→ **Extrait de page**
====================

Le Guardian, journal classique dit “de référence”, résume bien, dans son éditorial, la stupéfiante maladresse de l’événement, — maladresse involontaire, certes, puisque cette visite fut décidée en des temps plus favorables à l’exhibition de GW à Londres ; mais maladresse significative de l’orientation des choses, puisqu’elle n’est maladresse de cette taille qu’en fonction de la situation irakienne.
« ...To many in the Labour party, Mr Bush's arrival is about as appropriate as the appearance of a stripper at a wedding. Admittedly, the US president's visit has been on the cards for a couple of years and is overwhelmingly driven by US electoral imperatives. Yet, at the start of the year there was at least the possibility that it might have coincided with the overthrow of Saddam Hussein, the unearthing of his weapons of mass destruction programme and the early stages of a sustained reconstruction of a new Iraq.

====================

→ **Données à traiter**
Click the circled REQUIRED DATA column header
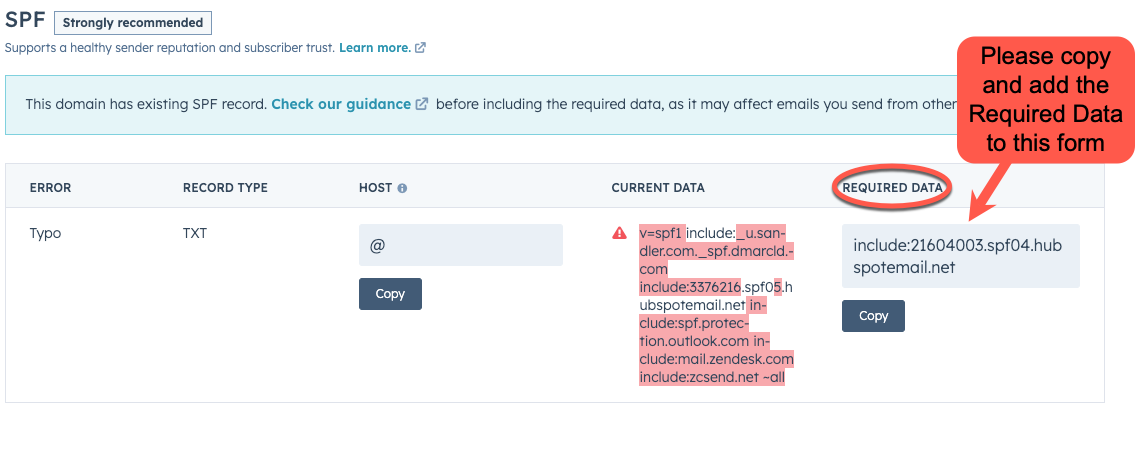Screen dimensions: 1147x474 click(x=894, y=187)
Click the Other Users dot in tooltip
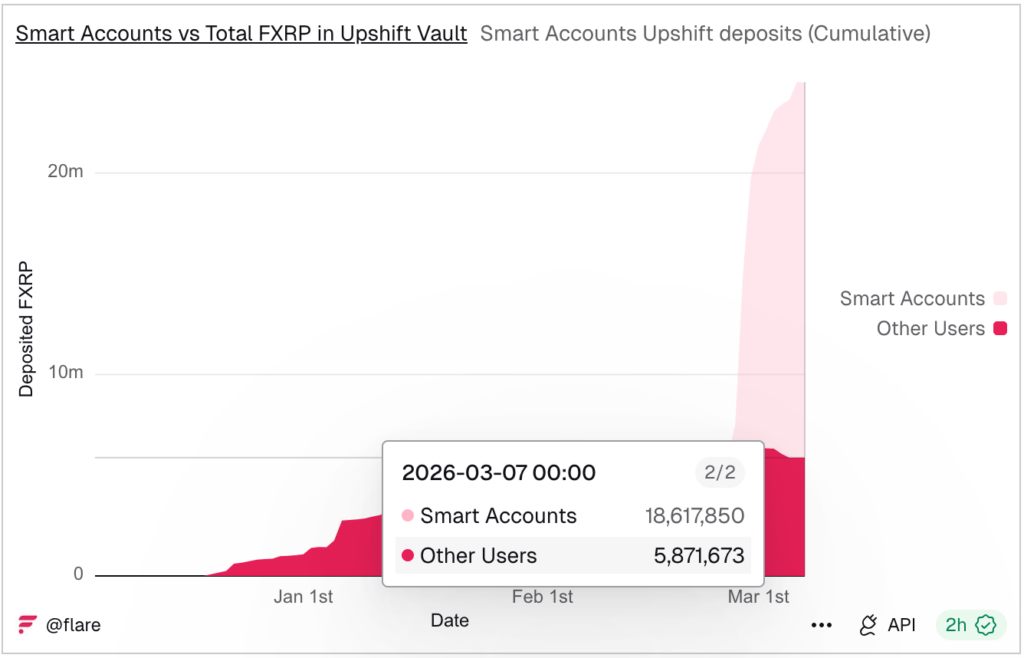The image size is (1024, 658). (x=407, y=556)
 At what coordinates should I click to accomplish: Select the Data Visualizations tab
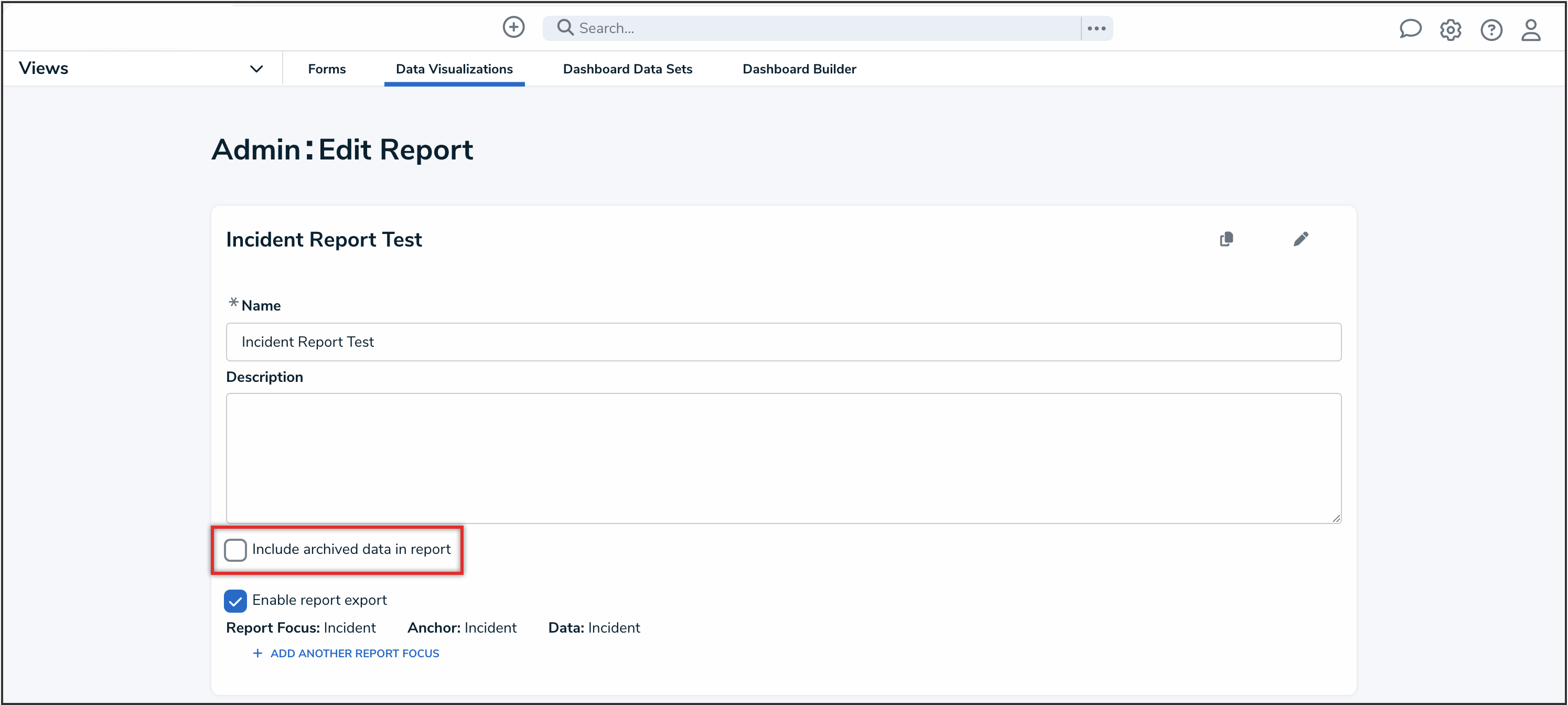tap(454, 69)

====================

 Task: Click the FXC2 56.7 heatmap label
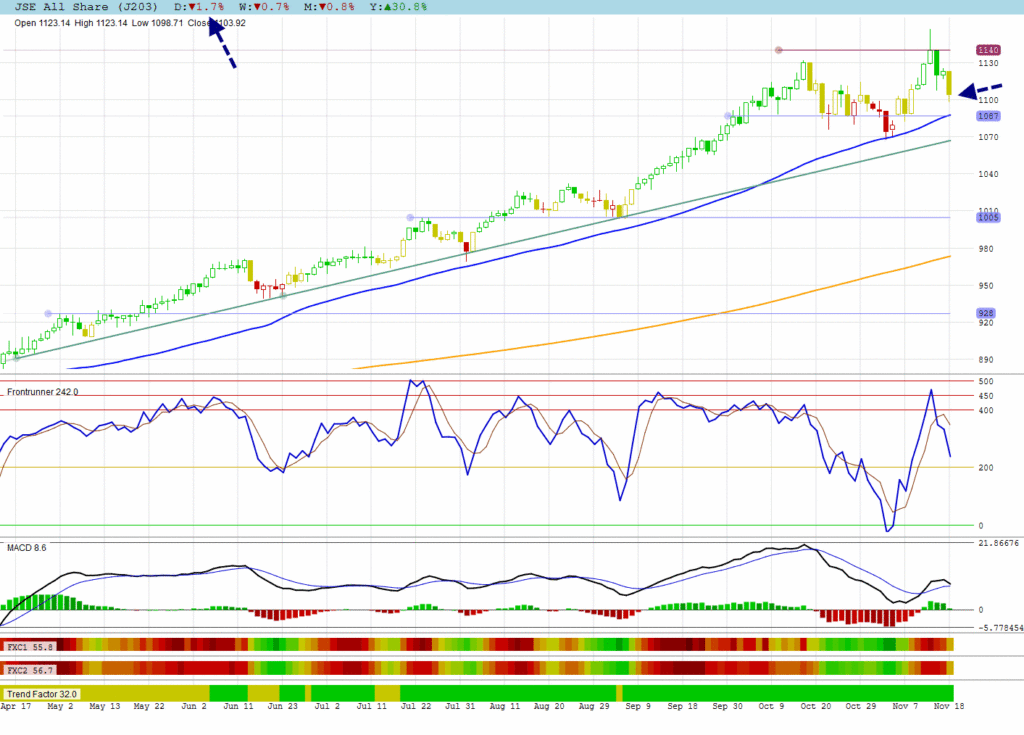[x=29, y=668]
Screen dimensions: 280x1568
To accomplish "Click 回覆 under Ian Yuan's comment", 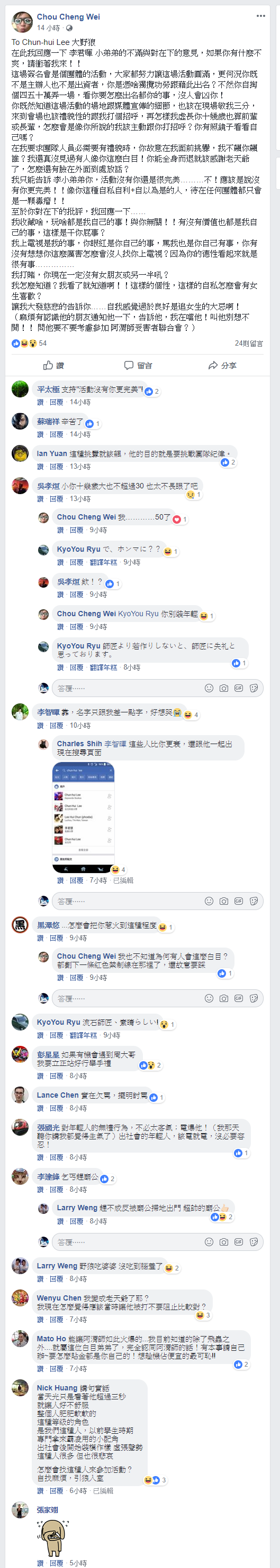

====================

→ **Travail à faire**
1 - Répondez à ces questions à partir de l'extrait de page :
(a) Quel journal, selon l'extrait, résume la maladresse de l'événement dans son éditorial ?
(b) Pour beaucoup au sein du parti travailliste, à quoi l'arrivée de M. Bush est-elle comparée ?
(c) Par quoi la visite du président américain est-elle surtout motivée, d'après le passage en anglais ?
2 - Réécrivez en tableau Markdown, avec les colonnes « Numéro » et « Contenu », la partie des enregistrements qui s'ouvre sur la ligne contenant « Screen dimensions: 280x1568 » et se ferme sur celle contenant « 回覆 under Ian », ces deux lignes comprises. Laissez de côté les lignes vides et les images.

→ **Réponses attendues**
1 -
(a) Le Guardian.
(b) À l'apparition d'une strip-teaseuse à un mariage.
(c) Par des impératifs électoraux américains.

2 -
| Numéro | Contenu |
|---|---|
| 1 | Screen dimensions: 280x1568 |
| 2 | To accomplish "Click 回覆 under Ian Yuan's comment",  |